The program is quite complicated
The program is quite intricate. Photosynthesis is arguably the most important biological process there has ever been. Aside from simply creating the climatic conditions that made multicellular life possible, photosynthesizing organisms continue to graciously provide our planet with the oxygen that basically everything needs to live. And yet, scientists are looking for ways to make photosynthesis even better; if they crack it, we could use photosynthesis to power stuff like cars.
You might remember the equation for photosynthesis from your freshman biology class: the process is relatively simple. Basically, plants take in sunlight, water, and carbon dioxide and turn that into oxygen and stored energy in the form of glucose. And while it’s the foundation for virtually all life on Earth, photosynthesis is surprisingly inefficient; plants are only able to store about one percent of all the energy they receive from the Sun.
But researchers know they can do better than that, so for decades they’ve been trying to create artificial forms of photosynthesis in order to power our whole world. Now you might be thinking, but isn’t that just a solar panel? Well, yes and also no. Solar panels soak up the sun’s rays to generate electricity, which is an immediate energy source resulting from the flow of charged particles. But photosynthesis makes something that stores energy. So think the difference between electricity and something like gasoline: gasoline stores energy within its chemical bonds and then releases that energy when it gets ignited, and takes up very little space to do so.
And while generating solar electricity is able to power our homes and cars, it can’t always substitute for combustible fuels, which provide an unbeatable combination of power and compactness. Roughly 40 percent of global transportation is incapable of being electrified; I mean, you’d need a pretty big battery to get a Boeing 747 off the ground.
So while solar panels generate electricity, the goal of artificial photosynthesis is to use solar energy to produce usable fuel, which is done by splitting apart water molecules just like plants do.
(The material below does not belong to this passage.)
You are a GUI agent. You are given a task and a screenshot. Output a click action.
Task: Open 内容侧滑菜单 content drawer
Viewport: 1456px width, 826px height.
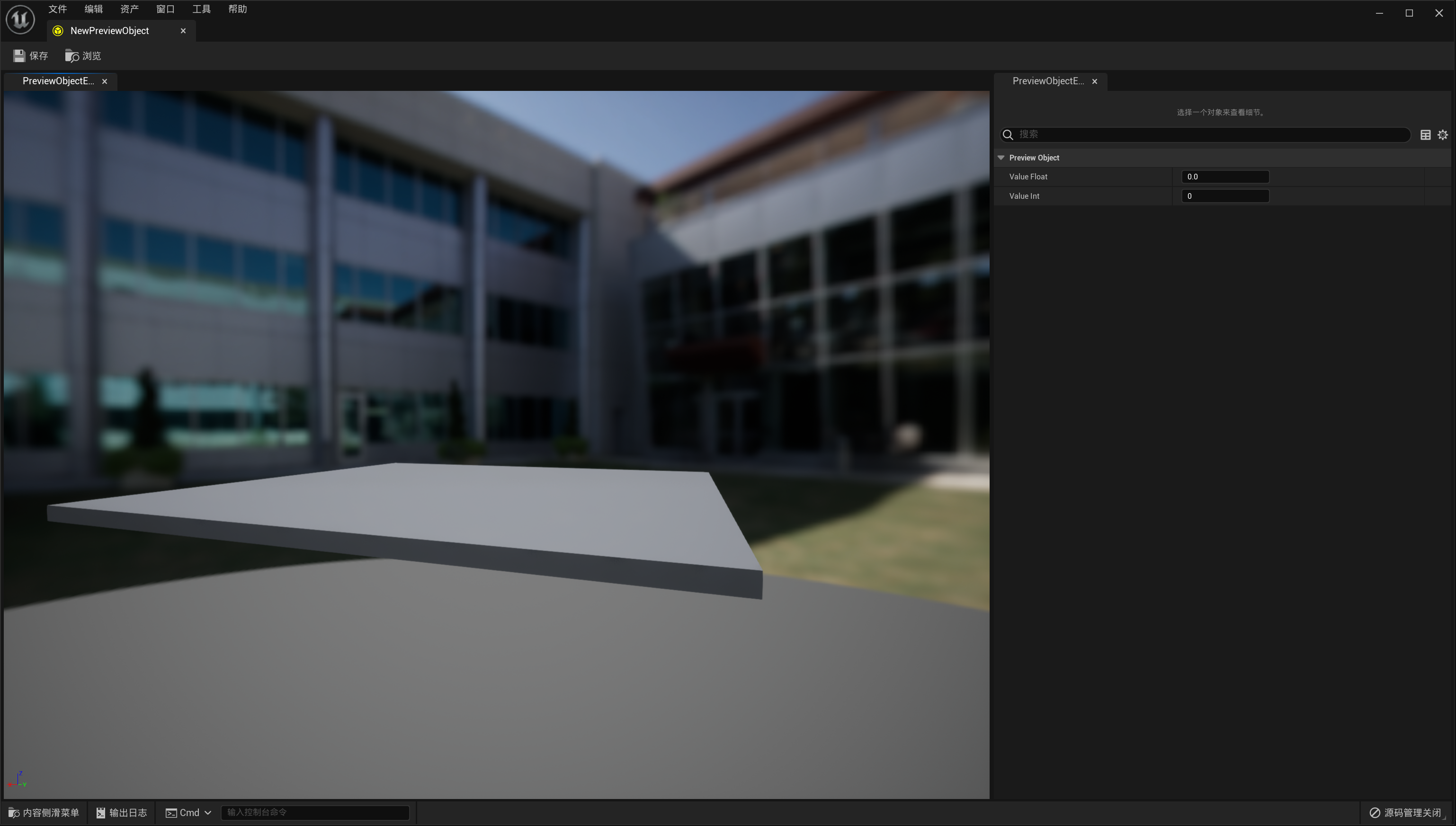(44, 812)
This basic design for artificial photosynthesis has existed since 1998 and even back then it was way more efficient than Nature’s version. However, in basically all the designs we’ve ever had for the process, it can either be durable, efficient, or cheap, but never all three at once, which is a big part of why we haven’t been using artificial photosynthesis much so far.
But if we do manage to make the process cheap and efficient, what could it be used for? Well, one type of fuel that researchers want to make is hydrogen, which burns cleanly, is zero carbon, and could be used to power future combustion engines or fuel cells. However, hydrogen gas is pretty scarce and is still mostly derived from fossil fuels. But we can make hydrogen fuel using a system called an artificial leaf.
These pseudo leaves utilize a design that features two electrodes immersed in a water-based solution called an electrolyte. The electrodes each gather energy from sunlight and use that energy to split the water into hydrogen and oxygen. This is a tricky process, not only generating the gases, but keeping them separate from each other. Hydrogen gas is very flammable and can full on explode in the presence of oxygen.
But the biggest problem often involves that liquid electrolyte we discussed earlier. That’s because water has a tendency to corrode the electrodes, and as you might imagine, that’s not great for the performance of electrodes. Most devices that use these liquid electrolytes could only function for less than a day before their electrodes would be completely corroded and need replacement.
But in 2018, researchers at the Joint Center for Artificial Photosynthesis in California made a major breakthrough for keeping their equipment in Tip-Top shape. Very basically, they used a solid electrolyte instead of the usual liquid kind and only fed water vapor into the system. Without the liquid electrolyte, the risk of corrosion went way down.